▸ **WHAT YOU ARE ASKED TO DO**: Where does "Ways" occur in the listing? Copy every line that holds it.

▸ **PROVIDED MATERIAL**:
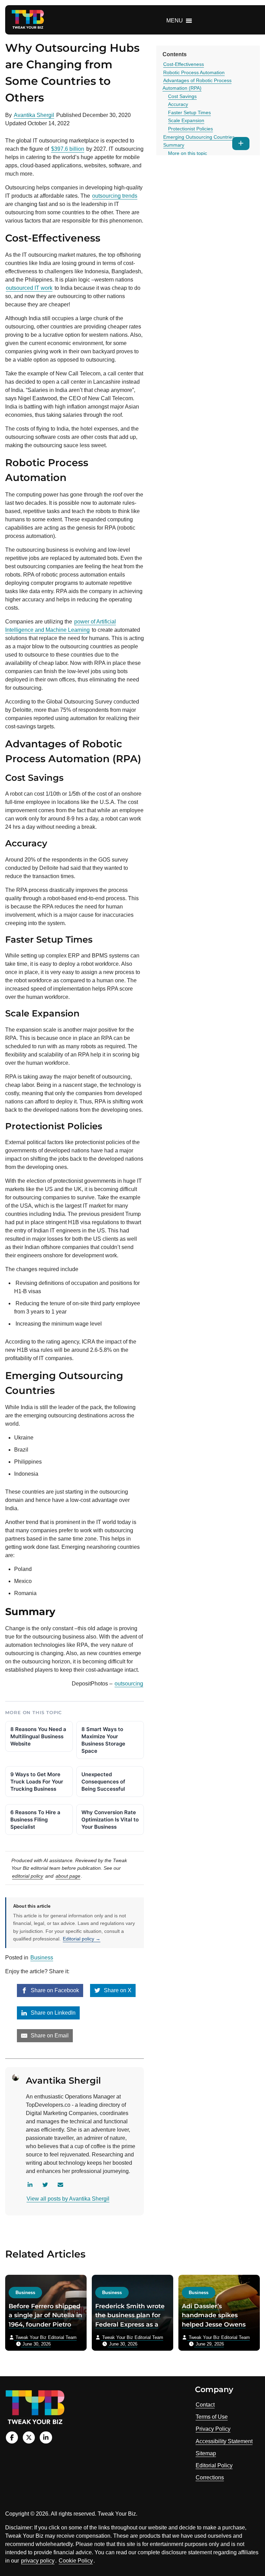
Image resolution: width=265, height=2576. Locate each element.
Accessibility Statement (224, 2441)
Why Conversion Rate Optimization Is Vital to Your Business (110, 1819)
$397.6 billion (67, 149)
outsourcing (129, 1684)
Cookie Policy (76, 2561)
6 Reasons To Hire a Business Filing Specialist (35, 1819)
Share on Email (49, 2035)
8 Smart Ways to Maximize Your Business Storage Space (103, 1740)
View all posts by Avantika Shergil (68, 2199)
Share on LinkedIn (52, 2013)
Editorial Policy (214, 2465)
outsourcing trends (114, 196)
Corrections (210, 2477)
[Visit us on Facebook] (12, 2437)
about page (68, 1876)
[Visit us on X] (29, 2437)
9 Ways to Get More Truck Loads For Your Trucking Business (36, 1781)
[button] (174, 21)
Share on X (116, 1990)
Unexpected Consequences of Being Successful (103, 1781)
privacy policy (38, 2561)
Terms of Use (212, 2417)
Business (41, 1957)
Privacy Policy (213, 2429)
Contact (205, 2405)
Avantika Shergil (34, 115)
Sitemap (206, 2453)
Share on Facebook (54, 1990)
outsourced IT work (29, 288)
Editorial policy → (81, 1938)
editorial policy (27, 1876)
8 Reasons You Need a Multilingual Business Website (38, 1736)
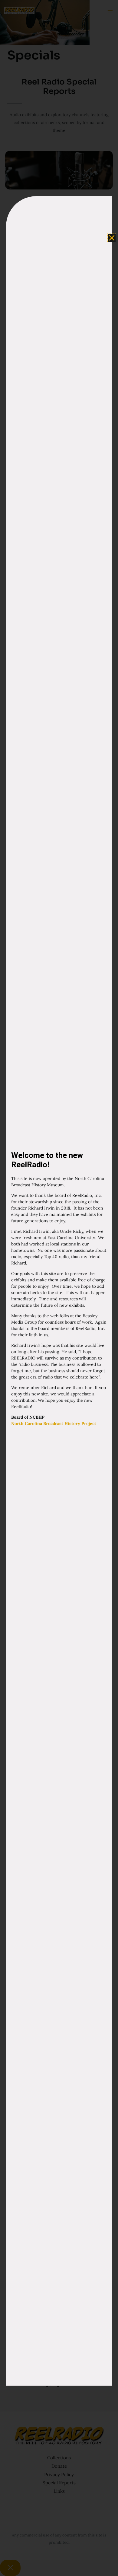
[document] (59, 1288)
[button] (112, 238)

▸ **YOUR RESPONSE**:
8 Smart Ways to Maximize Your Business Storage Space (103, 1740)
9 Ways to Get More Truck Loads For Your Trucking Business (36, 1781)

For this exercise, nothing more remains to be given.